◆ **Set problem**
Return, character for character, the portion of the linked string list code that opens with the words containing "newNode.next = first;" and closes with "void setFirstValue(String value)".

◆ **Passage shown**
Can you do it in order and with the element next to it

import java.util.NoSuchElementException;

public class LinkedStringList {

  private Node first;

  private Node currentNode;

  private int length;

  class Node

  {

      private String data;

      private Node next;

      public void printNodeData()

      {

          System.out.println("Node data: " + data);

      }

      public Node getNext()

      {

          return next;

      }

  }

  public LinkedStringList()

  {

      first = null;

      currentNode = null;

      length = 0;

  }

  public void addFirst(String value)

  {

      // create the Node and set its value

      Node newNode = new Node();

      newNode.data = value;

      // if newNode is the first node, this will be null

      // otherwise it will point to the former "first" now

      newNode.next = first;

      // set our "first" Node to the Node we just created

      first = newNode;

      currentNode = newNode;

      length++;

  }

  public void setFirstValue(String value)

  {

      first.data = value;

  }

  public void setCurrentValue(String value)

  {

      currentNode.data = value;

  }

  public void moveNext()

  {

      if (currentNode.next == null)

      {

          throw new NoSuchElementException();

      }

      else

      {

          currentNode = currentNode.next;

      }

  }

  public void moveFirst()

  {

      currentNode = first;

  }

  public boolean isEmpty()

  {

      return (first == null);

  }

  public int getLength()

  {

      return length;

  }

  public String getFirstValue()

  {

      if (first == null)

      {

          throw new NoSuchElementException();

      }

      else

      {

          return first.data;

      }

  }

  public String getCurrentValue()

  {

      if (currentNode == null)

      {

          throw new NoSuchElementException();

      }

      else

      {

          return currentNode.data;

      }

  }

  public void displayList()

  {

      Node currentNode = first;

      System.out.println("List contents:");

      while (currentNode != null)

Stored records
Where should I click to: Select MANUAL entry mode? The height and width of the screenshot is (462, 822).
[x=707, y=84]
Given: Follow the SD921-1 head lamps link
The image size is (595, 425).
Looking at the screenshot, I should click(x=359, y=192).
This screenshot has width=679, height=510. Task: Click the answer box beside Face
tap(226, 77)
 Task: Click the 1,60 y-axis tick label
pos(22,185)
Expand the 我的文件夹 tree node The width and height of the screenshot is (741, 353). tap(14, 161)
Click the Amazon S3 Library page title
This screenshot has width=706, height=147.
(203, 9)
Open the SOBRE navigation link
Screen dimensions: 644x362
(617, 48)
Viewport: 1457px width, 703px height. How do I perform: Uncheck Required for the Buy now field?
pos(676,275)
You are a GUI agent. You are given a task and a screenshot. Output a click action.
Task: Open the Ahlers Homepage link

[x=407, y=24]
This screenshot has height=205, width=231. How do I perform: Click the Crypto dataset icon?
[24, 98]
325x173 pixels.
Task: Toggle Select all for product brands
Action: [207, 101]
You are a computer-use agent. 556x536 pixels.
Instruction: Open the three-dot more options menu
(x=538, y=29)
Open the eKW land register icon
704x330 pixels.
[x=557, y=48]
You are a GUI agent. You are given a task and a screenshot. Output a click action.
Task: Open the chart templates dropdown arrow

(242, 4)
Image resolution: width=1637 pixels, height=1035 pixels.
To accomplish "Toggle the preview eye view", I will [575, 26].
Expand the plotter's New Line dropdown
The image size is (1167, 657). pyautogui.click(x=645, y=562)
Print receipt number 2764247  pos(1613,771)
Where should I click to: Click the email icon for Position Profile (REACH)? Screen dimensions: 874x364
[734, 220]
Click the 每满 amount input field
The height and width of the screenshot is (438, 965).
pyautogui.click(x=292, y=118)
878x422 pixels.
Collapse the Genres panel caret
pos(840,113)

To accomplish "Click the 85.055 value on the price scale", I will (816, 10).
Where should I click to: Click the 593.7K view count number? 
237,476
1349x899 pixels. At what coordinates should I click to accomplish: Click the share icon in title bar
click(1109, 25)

◆ **Output for this exercise**
newNode.next = first;

      // set our "first" Node to the Node we just created

      first = newNode;

      currentNode = newNode;

      length++;

  }

  public void setFirstValue(String value)